OBJECTIF FIXÉ 1
Reproduisez à l'identique les lignes des entrées ci-dessous, en commençant par la toute première et en vous arrêtant après celle qui contient « pos(1151,167) ».

TEXTE FOURNI

----

Le TF précise encore qu’il ne faut pas perdre de vue que la LAA, dans la perspective d’une couverture d’assurance la plus globale possible, inclut également des personnes qui en l’absence de rémunération ne peuvent pas être qualifiées de travailleurs tels que les volontaires ou les stagiaires. La notion de travailleur est par conséquent bien plus large que celle que l’on rencontre en droit du travail.

Ensuite, le TF fait la démonstration qu’il n’existe aucune base légale qui justifie que dans le cadre d’un placement à l’essai (18a LAI) un bénéficiaire AI ne pourrait pas être couvert du risque accident.

Le TF a encore analysé le message du Conseil fédéral relatif à la 6ème révision de l’AI premier volet :

1.Les personnes qui suivent une formation professionnelle initiale ou un reclassement au sens des art. 16 et 17 de la loi fédérale du 19 juin 1959 sur l'assurance-invalidité (...) et qui exercent dans ce cadre une activité au sein d'une entreprise sont assurées à titre obligatoire en vertu de la loi fédérale du 20 mars 1981 sur l'assurance-accidents (...), car ce sont des travailleurs au sens de l'art. 1a LAA. Mais il n'en va pas de même des personnes qui accomplissent des mesures de réadaptation (mesure de réinsertion, placement à l'essai) sur le marché ordinaire de l'emploi. Une couverture accidents uniforme serait certes plus simple et plus compréhensible pour tous, mais elle ne contribuerait pas à la réadaptation. En effet, si les entreprises devaient assumer également le risque d'accidents, pour les personnes qui accomplissent en leur sein des mesures de réadaptation, elles devraient s'attendre à supporter, en cas d'accident, un malus en plus des primes obligatoires. Une telle perspective réduit la disponibilité à accueillir des personnes dans l'entreprise pour des mesures de réadaptation.

  1. Après un débat long et controversé dans le cadre du premier volet de la 6 e révision de l'AI (révision 6a), il a été inscrit dans la loi que le placement à l'essai, mis en place par le Parlement en tant que mesure de réadaptation d'ordre professionnel, ne fait pas naître de rapport de travail, et n'implique aucun assujettissement direct à la LAA pour la personne concernée. Le Conseil fédéral, qui reste persuadé de la nécessité d'une solution légale, envisage une couverture accidents pour toutes les personnes qui accomplissent des mesures de réadaptation au sein d'une entreprise. Pour éviter de dissuader les entreprises disposées à accueillir ces personnes, il importe de trouver une solution qui ne leur fasse pas supporter le risque de prime. Le financement des primes doit donc être assumé par l'assurance-invalidité, comme cela avait déjà été proposé dans le cadre de la révision 6a. Une base légale devra ainsi être créée dans le cadre de la stratégie AI en cours d'élaboration. L'assujettissement à la LAA des personnes qui accomplissent les mesures de réadaptation sur le marché ordinaire de l'emploi pourrait être réglé au niveau de l'ordonnance. L'inclusion de cette mesure dans la révision partielle de la LAA du 19 septembre 2014 ne s'imposait donc pas."

----

DONNÉES FOURNIES
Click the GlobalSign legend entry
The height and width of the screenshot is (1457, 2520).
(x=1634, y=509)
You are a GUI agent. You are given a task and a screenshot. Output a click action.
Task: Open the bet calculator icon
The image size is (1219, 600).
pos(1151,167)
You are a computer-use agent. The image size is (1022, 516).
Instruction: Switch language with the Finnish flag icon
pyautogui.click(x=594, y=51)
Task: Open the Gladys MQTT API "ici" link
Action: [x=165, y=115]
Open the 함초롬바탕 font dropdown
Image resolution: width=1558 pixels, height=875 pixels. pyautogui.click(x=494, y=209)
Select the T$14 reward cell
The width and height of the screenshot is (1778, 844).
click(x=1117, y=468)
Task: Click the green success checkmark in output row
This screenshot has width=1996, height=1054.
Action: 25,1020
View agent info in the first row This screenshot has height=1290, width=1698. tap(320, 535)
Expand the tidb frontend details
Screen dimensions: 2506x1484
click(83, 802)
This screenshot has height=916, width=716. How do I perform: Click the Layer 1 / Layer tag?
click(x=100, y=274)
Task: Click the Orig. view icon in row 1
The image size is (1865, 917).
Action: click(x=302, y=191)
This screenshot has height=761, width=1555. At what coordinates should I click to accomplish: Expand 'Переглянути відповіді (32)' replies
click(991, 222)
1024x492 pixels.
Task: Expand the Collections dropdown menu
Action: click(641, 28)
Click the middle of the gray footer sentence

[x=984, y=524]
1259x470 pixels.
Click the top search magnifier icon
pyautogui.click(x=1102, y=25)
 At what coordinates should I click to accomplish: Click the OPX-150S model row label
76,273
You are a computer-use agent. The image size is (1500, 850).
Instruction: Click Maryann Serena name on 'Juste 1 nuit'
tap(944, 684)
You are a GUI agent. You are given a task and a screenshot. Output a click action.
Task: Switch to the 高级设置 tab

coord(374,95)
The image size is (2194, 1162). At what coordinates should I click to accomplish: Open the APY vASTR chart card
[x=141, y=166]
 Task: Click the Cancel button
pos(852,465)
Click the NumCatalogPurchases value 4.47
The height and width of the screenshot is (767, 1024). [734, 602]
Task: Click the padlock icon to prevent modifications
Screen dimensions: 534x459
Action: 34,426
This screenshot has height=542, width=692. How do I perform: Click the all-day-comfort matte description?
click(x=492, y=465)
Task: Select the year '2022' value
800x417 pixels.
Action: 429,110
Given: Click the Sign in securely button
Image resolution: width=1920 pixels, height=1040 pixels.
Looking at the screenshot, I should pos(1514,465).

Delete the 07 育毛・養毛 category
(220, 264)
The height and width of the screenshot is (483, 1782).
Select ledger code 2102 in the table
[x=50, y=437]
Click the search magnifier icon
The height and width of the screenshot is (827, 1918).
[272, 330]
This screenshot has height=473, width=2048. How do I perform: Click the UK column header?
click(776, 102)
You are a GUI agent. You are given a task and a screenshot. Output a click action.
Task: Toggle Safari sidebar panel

----

OBJECTIF FIXÉ 2
Poursuivez le texte sur la couverture accidents des bénéficiaires de l'AI en placement à l'essai, à partir de sa dernière phrase.

CORRIGÉ DE L'EXERCICE 1
Click the GlobalSign legend entry
The height and width of the screenshot is (1457, 2520).
(x=1634, y=509)
You are a GUI agent. You are given a task and a screenshot. Output a click action.
Task: Open the bet calculator icon
The image size is (1219, 600).
pos(1151,167)

CORRIGÉ DE L'EXERCICE 2
Selon le TF, on ne peut cependant pas déduire de ces textes que le législateur entendait exclure de l'assurance les personnes au bénéfice d'un placement à l'essai. Bien au contraire, le Conseil fédéral a clairement indiqué dans son message que celles-ci seraient obligatoirement assurées pendant le placement à l'essai. Le fait que les modalités de cette obligation (prise en charge des primes) n'ont pas été concrétisées à ce jour par voie d'ordonnance ne saurait être décisif. En effet, toute autorité appelée à appliquer le droit se doit de respecter les principes de la primauté de la loi et de la hiérarchie des normes. Dans le cas particulier, c'est donc en premier lieu au regard de la loi et de la jurisprudence qui s'y rapporte qu'il convient de décider si une personne est ou non assurée. Or, comme on l'a vu, au regard de l'art. 1a LAA et de la jurisprudence.

Force est de constater que l’argumentation du TF, tel qu'il ressort de cet arrêt, bien qu’il traite de la couverture du risque accident dans le cadre de la mesure de placement à l’essai, est également valable pour les autres mesures de réadaptation AI.

Compte tenu de ce qui précède, il nous semble difficilement défendable que depuis le développement continu de l'AI, une nouvelle couverture d’assurance-accidents aurait été introduite à l’intention des assurés AI qui sont au bénéfice de mesure de réadaptation AI. Tout au plus, l’ajout sous la lettre c de l’article 1a al. 1 LAA ne fait que confirmer que les assurés AI peuvent être couverts du risque accident durant une mesure de réadaptation AI.

A notre sens cet ajout ne dit rien d’autre de ce que l’on peut lire à la lettre a du même article. La seule différence, est que le terme « stagiaire » est remplacé par « une situation analogue à celle qui résulterait d’un contrat de travail » qui définit le statut de stagiaire.

Le développement continu AI a malgré tout amené un véritable changement concernant la prise en charge de la prime de l’assurance accident. En effet, celle-ci est dès le 1er janvier 2022 prise en charge par l’assurance invalidité sous certaines conditions et c’est la SUVA qui devient l’assureur accidents de l’AI.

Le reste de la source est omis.